Les nombreux objets volés lors de pillages dans des musées ou sur des sites antiques se retrouvent éparpillés aux quatre coins du monde, après avoir été stockés localement, puis vendus à des intermédiaires peu scrupuleux, dans les pays voisins.

"On sait que cela passe essentiellement par la Turquie, avant d'arriver en Occident, sur les marchés européen et américain", explique ainsi l'avocat et spécialiste du marché de l'art Jean-Jacques Neuer, interrogé sur France Info. Transits par des zones portuaires, élaboration de faux certificats, vente sur Internet, le cheminement des oeuvres peut ensuite s'avérer très lent, et peut prendre plusieurs années, limitant ainsi un peu plus les moyens de les retrouver. En Europe, l'Allemagne, le Royaume-Uni et la France sont les pays où les oeuvres pillées ont le plus de "chances" d'atterrir, compte tenu de leur législation laxiste sur le sujet, explique Arte.

> Quelles solutions pour lutter contre le trafic?

Dès lors, y a-t-il des chances de remettre un jour la main sur ces pièces, et de les restituer? Si les antiquités, une fois retrouvées, peuvent être rendues à un pays par le biais d'outils juridiques, remonter leur trace peut s'avérer très compliqué, selon Jean-Jacques Neuer. "Les objets auront été absorbés par des collectionneurs, au travers de circuits complexes", fait-il valoir. 

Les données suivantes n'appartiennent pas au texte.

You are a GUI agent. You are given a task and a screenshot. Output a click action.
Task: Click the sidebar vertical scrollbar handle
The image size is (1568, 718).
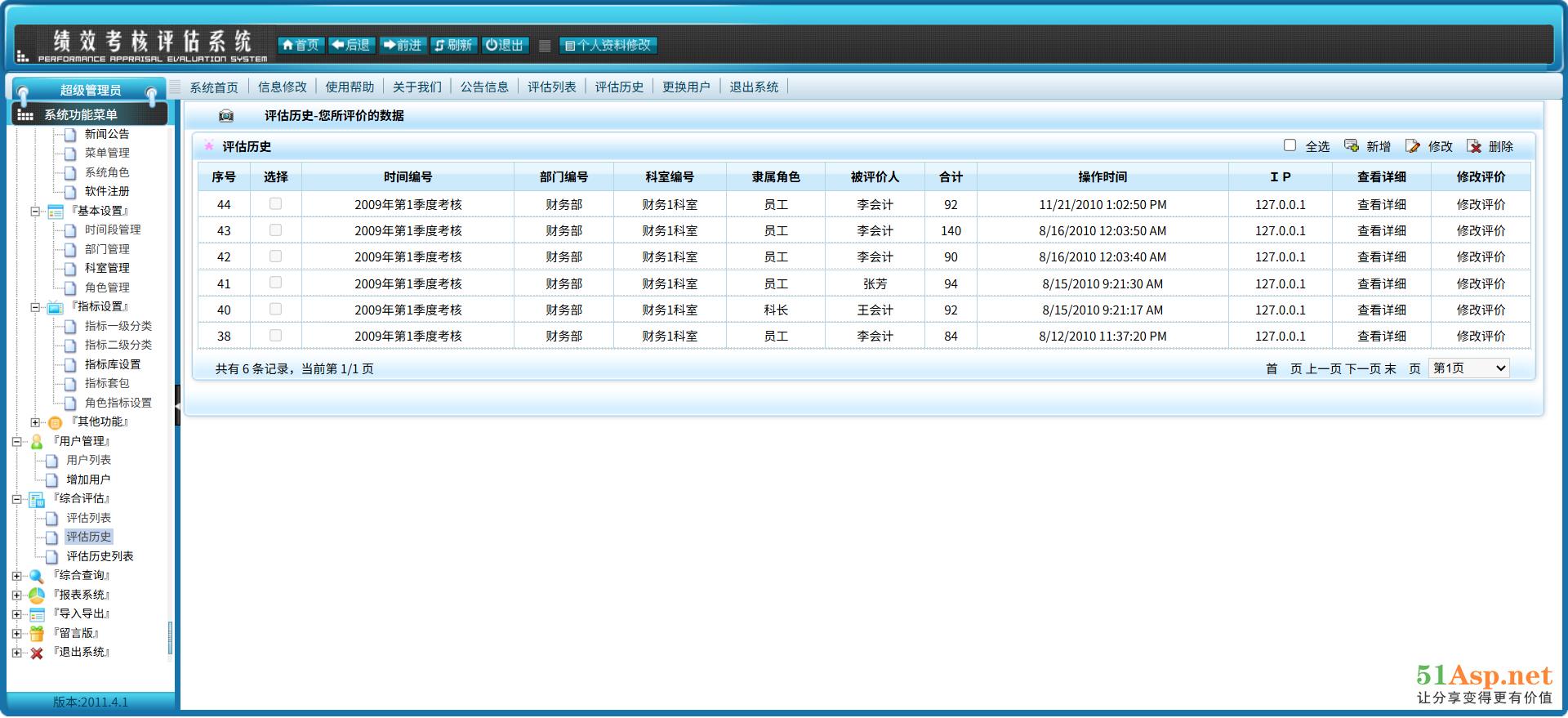[170, 638]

Sur le terrain, en Irak et en Syrie, la lutte commence à s'organiser, notamment grâce à une résolution adoptée par le Conseil de sécurité de l'ONU en février dernier, visant à stopper ce trafic d'oeuvres volées par les groupes jihadistes présents en Irak et en Syrie, notamment l'EI et le Front al-Nosra. Objectif: assécher leurs ressources financières. Son efficacité reste encore à prouver.

Or il y a urgence. Outre la multitude de sites antiques qui sont encore susceptibles de passer sous contrôle jihadiste, Daesh se rapprocherait dangereusement de la capitale irakienne, Bagdad, dont le célèbre musée, qui renferme des trésors inestimables, vient de rouvrir. En 2003, celui-ci avait été pillé quelques jours après la chute de Saddam Hussein. Un tiers des 15.000 pièces volées à l'époque ont pu être récupérées au cours de ces douze dernières années.